**SUPPLIED ENTRIES:**
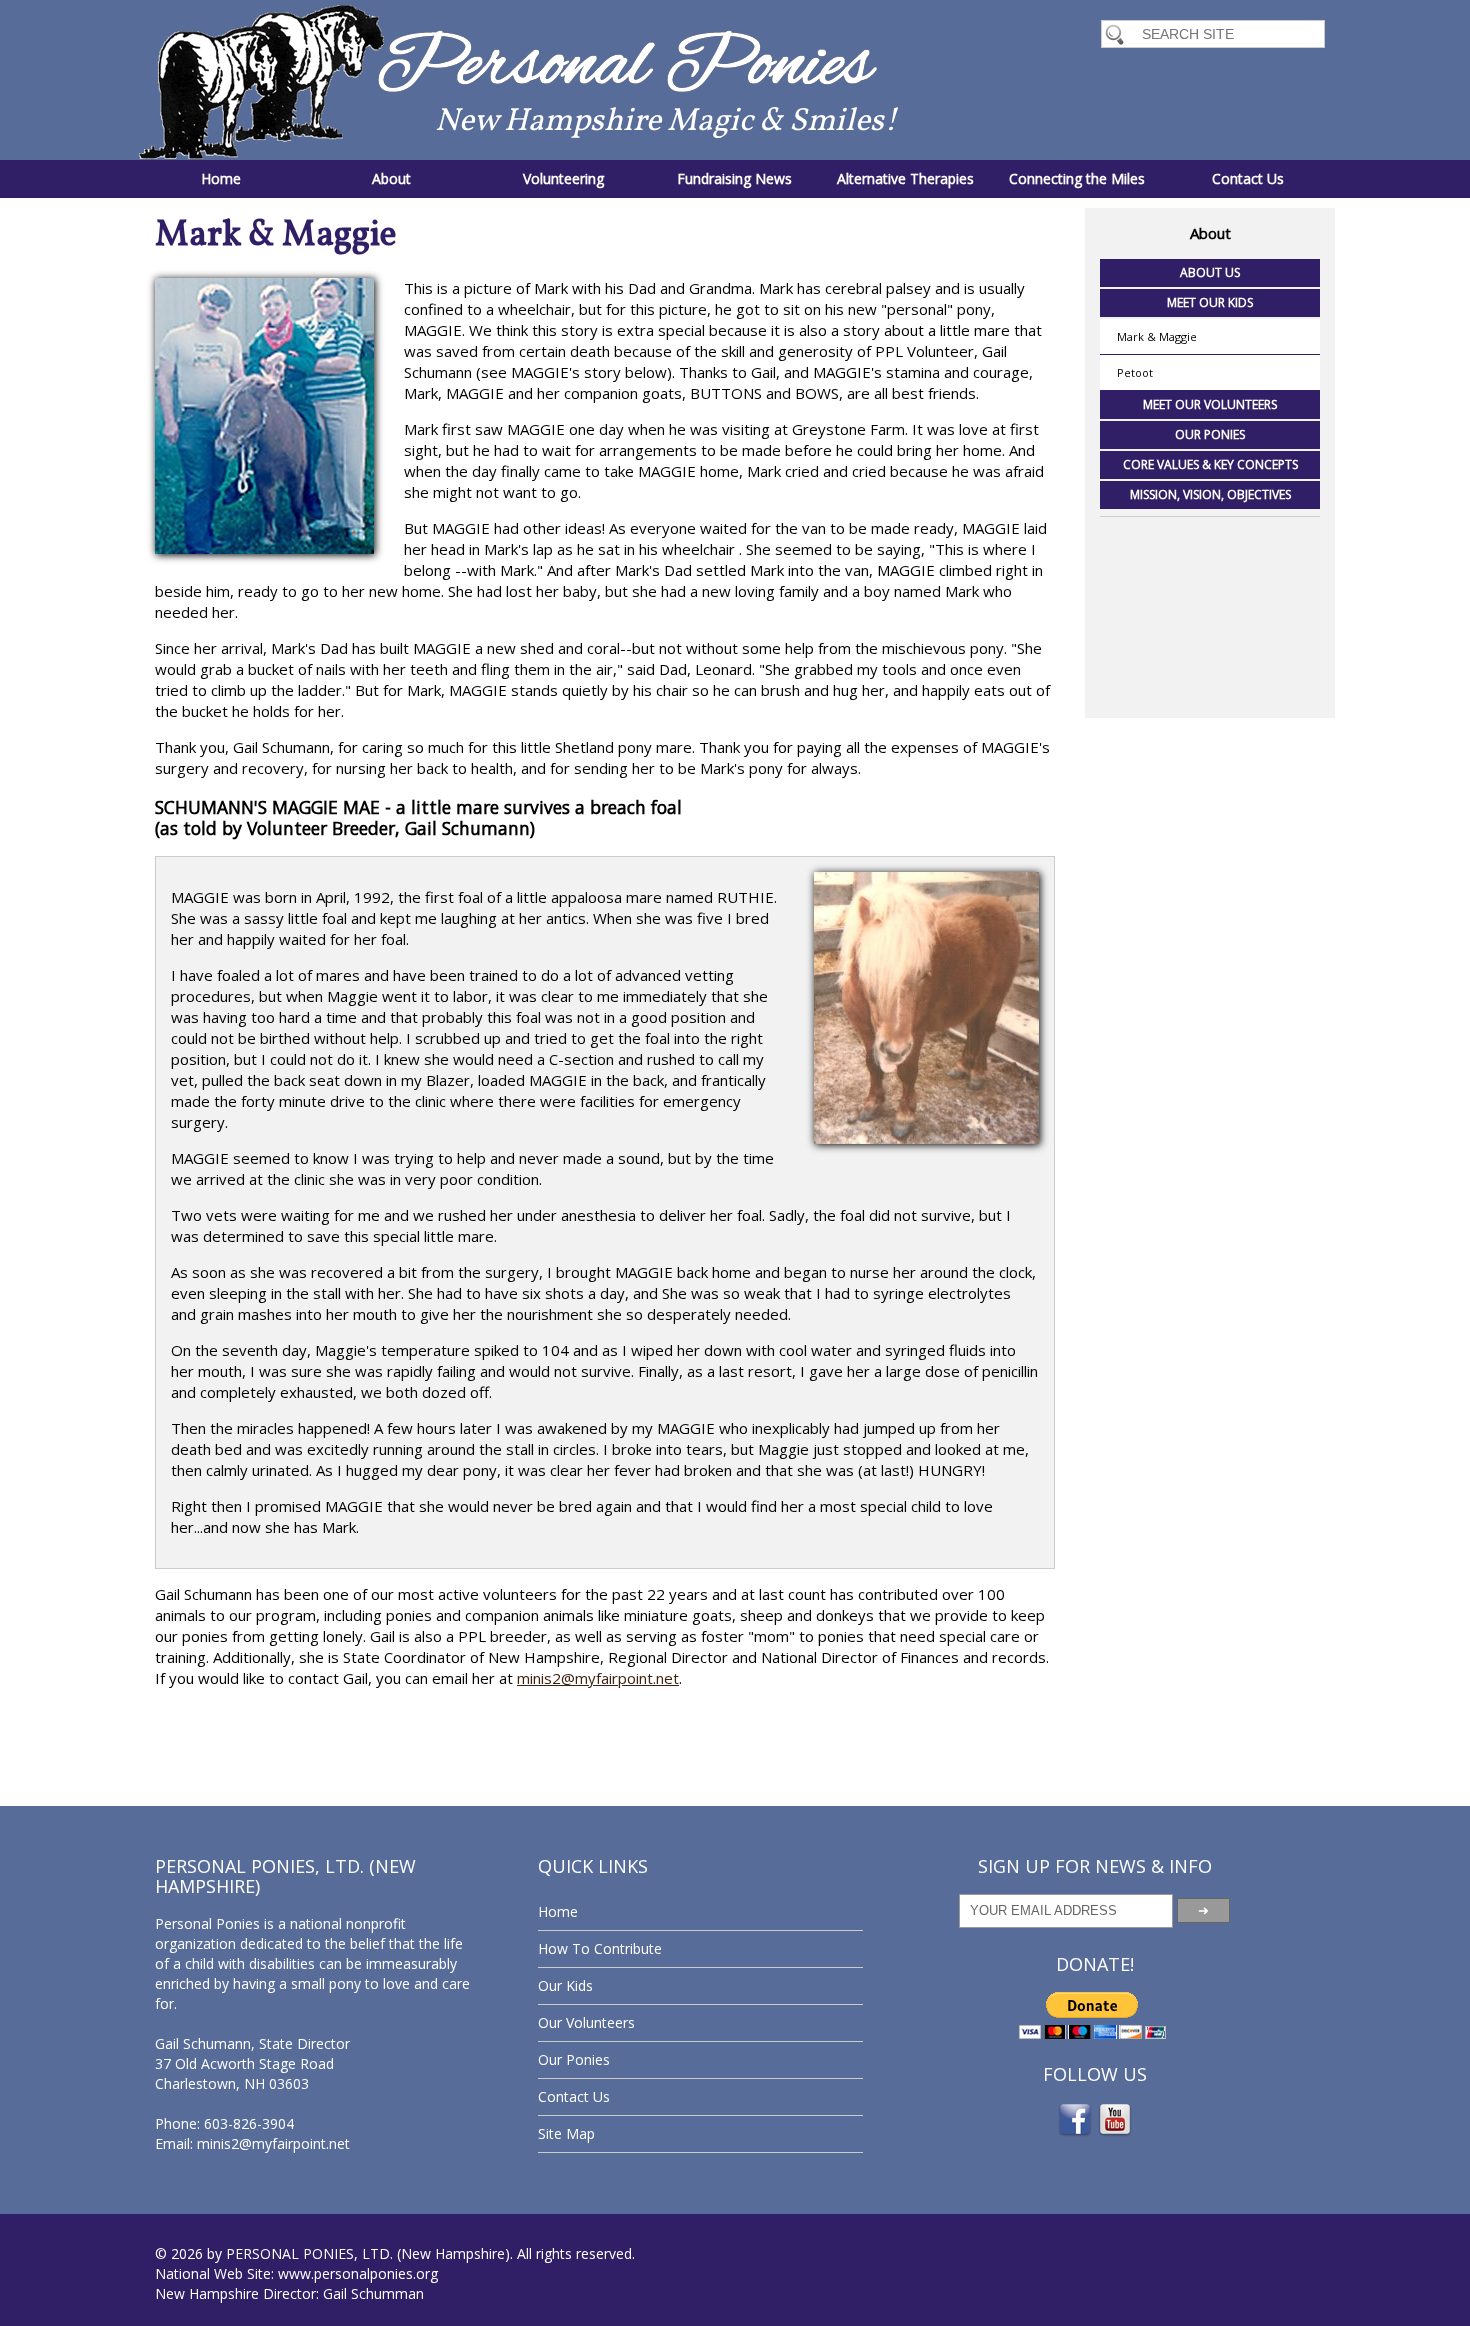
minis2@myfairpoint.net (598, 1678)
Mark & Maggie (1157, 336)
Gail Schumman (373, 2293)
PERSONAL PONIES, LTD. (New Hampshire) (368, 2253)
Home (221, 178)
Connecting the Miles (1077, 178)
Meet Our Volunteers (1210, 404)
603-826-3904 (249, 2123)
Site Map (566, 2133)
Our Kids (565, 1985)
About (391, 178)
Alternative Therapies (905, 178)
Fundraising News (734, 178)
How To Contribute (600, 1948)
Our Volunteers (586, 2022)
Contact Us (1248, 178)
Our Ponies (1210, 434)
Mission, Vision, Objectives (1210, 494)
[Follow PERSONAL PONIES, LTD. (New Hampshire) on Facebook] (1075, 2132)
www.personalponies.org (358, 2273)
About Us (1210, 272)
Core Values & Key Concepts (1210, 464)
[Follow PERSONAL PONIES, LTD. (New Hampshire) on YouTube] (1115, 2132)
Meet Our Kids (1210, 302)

**TASK STATEMENT:**
Please repeat the records above exactly, leaving every picture out.

**RESULT:**
minis2@myfairpoint.net (598, 1678)
Mark & Maggie (1157, 336)
Gail Schumman (373, 2293)
PERSONAL PONIES, LTD. (New Hampshire) (368, 2253)
Home (221, 178)
Connecting the Miles (1077, 178)
Meet Our Volunteers (1210, 404)
603-826-3904 (249, 2123)
Site Map (566, 2133)
Our Kids (565, 1985)
About (391, 178)
Alternative Therapies (905, 178)
Fundraising News (734, 178)
How To Contribute (600, 1948)
Our Volunteers (586, 2022)
Contact Us (1248, 178)
Our Ponies (1210, 434)
Mission, Vision, Objectives (1210, 494)
[Follow PERSONAL PONIES, LTD. (New Hampshire) on Facebook] (1075, 2132)
www.personalponies.org (358, 2273)
About Us (1210, 272)
Core Values & Key Concepts (1210, 464)
[Follow PERSONAL PONIES, LTD. (New Hampshire) on YouTube] (1115, 2132)
Meet Our Kids (1210, 302)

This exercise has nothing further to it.